| Alison Gavin and students
| Participating social study class
| Amazon Rainforest, Peru © Diego Perez/CEDIA
This past December, seventh grade students at Wilmette Junior High School in Wilmette, Illinois, took to the Internet to inquire about land use in the Amazon Rainforest. Students in Alison Gavin’s social study class looked at the roles that environmentalists, loggers, native Amazonians, rubber tappers, ranchers, and oil companies play in protecting, sustaining, or destroying the rainforest.
“The more students inquired and learned about the situation, the more they wanted to do something with their knowledge to make a difference and protect the rainforest,” Gavin said.
While conducting research, students came across Rainforest Trust’s website and learned about current efforts to protect the Sierra del Divisor. Excited by the possibility of taking action to save the rainforest, students organized a week-long change drive with Gavin’s help. The drive was conducted as a “class against class” competition with all five of Gavin’s social study classes participating.

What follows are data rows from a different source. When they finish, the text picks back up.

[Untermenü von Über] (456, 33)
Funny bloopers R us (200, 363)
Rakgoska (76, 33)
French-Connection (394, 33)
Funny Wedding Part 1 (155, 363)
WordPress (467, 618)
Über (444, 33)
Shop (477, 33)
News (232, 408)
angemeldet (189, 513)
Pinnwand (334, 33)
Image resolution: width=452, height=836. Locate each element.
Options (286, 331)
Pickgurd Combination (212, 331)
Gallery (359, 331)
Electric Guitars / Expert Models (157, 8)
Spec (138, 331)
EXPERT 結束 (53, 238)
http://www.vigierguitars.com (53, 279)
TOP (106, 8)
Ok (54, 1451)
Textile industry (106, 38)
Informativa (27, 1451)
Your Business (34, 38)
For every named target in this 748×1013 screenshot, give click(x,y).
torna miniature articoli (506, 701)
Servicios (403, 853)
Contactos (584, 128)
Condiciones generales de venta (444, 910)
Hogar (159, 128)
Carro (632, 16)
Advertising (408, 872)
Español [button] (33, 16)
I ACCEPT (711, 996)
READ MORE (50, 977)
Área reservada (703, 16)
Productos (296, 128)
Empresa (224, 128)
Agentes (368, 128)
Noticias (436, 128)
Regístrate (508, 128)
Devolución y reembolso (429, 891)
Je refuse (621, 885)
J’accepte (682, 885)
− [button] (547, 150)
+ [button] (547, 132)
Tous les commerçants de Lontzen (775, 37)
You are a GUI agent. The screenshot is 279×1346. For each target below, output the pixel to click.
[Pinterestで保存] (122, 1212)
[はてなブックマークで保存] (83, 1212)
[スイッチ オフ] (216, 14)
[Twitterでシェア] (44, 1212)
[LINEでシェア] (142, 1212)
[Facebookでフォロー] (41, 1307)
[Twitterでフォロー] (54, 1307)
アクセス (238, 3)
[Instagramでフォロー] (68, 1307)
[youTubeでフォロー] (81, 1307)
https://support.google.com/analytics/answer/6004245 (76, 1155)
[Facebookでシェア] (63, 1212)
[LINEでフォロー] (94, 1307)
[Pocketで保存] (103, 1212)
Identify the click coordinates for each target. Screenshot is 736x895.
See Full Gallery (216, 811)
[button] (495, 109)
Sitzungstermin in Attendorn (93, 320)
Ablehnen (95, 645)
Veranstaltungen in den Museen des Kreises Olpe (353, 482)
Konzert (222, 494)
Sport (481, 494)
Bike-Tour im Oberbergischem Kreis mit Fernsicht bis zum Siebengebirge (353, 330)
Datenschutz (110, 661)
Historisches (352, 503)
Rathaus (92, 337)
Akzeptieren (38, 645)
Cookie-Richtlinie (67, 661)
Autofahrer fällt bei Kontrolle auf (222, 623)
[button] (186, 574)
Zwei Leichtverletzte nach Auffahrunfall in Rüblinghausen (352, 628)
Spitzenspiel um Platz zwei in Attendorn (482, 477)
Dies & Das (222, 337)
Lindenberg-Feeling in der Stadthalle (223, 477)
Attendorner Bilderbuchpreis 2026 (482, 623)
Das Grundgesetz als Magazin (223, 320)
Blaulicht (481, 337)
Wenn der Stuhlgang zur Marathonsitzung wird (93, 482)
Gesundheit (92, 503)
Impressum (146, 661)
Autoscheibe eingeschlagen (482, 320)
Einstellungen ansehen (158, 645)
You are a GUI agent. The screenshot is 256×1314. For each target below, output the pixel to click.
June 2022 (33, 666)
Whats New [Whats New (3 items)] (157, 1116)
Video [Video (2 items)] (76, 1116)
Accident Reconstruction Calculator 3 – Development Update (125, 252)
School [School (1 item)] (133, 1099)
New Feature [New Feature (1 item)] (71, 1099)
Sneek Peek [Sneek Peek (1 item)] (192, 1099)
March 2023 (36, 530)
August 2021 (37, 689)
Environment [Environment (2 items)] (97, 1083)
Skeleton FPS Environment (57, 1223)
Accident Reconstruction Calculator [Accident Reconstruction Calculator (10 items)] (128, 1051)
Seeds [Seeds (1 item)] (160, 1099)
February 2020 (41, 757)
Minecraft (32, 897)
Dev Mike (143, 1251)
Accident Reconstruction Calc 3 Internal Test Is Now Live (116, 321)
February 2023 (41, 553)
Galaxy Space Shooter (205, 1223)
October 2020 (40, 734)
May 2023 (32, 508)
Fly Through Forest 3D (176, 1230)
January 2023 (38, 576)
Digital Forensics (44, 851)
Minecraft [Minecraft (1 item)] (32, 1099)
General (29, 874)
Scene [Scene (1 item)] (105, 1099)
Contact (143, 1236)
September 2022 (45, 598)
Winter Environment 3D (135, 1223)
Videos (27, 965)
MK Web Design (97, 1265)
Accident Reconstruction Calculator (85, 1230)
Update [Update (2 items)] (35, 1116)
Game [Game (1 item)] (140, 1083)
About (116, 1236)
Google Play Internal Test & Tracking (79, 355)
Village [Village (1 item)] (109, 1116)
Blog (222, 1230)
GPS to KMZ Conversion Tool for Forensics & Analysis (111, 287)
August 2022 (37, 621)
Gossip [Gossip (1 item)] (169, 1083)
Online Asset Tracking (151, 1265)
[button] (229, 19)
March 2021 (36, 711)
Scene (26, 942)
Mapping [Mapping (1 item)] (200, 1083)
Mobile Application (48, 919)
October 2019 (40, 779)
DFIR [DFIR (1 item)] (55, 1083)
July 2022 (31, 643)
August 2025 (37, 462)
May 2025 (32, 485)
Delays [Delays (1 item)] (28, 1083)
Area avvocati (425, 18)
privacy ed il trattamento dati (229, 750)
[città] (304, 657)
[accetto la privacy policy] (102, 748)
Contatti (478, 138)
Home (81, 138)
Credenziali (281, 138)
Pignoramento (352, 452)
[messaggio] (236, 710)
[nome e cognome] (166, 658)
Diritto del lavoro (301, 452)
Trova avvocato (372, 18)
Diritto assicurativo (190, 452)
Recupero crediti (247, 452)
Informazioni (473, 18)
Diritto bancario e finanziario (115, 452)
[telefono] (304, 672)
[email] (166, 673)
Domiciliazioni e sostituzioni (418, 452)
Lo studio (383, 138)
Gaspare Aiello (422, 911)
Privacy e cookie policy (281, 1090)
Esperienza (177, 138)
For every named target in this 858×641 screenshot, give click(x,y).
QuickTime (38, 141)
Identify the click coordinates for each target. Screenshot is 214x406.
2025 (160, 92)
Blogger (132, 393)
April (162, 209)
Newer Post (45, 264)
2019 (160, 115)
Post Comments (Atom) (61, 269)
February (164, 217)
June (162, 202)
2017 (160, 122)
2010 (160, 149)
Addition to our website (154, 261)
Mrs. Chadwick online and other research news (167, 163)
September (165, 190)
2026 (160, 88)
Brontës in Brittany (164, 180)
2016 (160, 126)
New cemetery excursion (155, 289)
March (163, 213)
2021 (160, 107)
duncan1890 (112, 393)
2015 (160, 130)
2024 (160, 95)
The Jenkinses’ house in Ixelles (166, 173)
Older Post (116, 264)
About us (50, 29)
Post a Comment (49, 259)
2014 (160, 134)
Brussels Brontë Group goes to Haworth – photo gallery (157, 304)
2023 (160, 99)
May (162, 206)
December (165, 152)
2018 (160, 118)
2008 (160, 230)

“After hearing about Rainforest Trust, I went home and checked out the website on my own and was impressed by the fact that people from all over the world were helping preserve the rainforest. I had $100 from winning a violin solo competition in Chicago and I decided to donate half of it for the rainforest because I wanted to help preserve the beautiful forest and the animals who make their home in it,” said Rachel, one of Gavin’s students. “I thought my donation might excite the rest of my class and encourage more students to contribute so we could save more acres. It worked! My class raised over $100!”
The coins (and bills) brought in by Gavin’s 139 students ended up totaling $446.00. Their donation will protect 3,568 acres of Amazonian rainforest.
According to Josie, another of Gavin’s students, the experience “helped us understand that, even though we are on the other side of the world, we can still make an impact.”
“This was an absolutely positive experience for the students. We want to help in any way we can, and if we can spur more schools to do similar fundraising drives, that would be an added bonus!” said Gavin.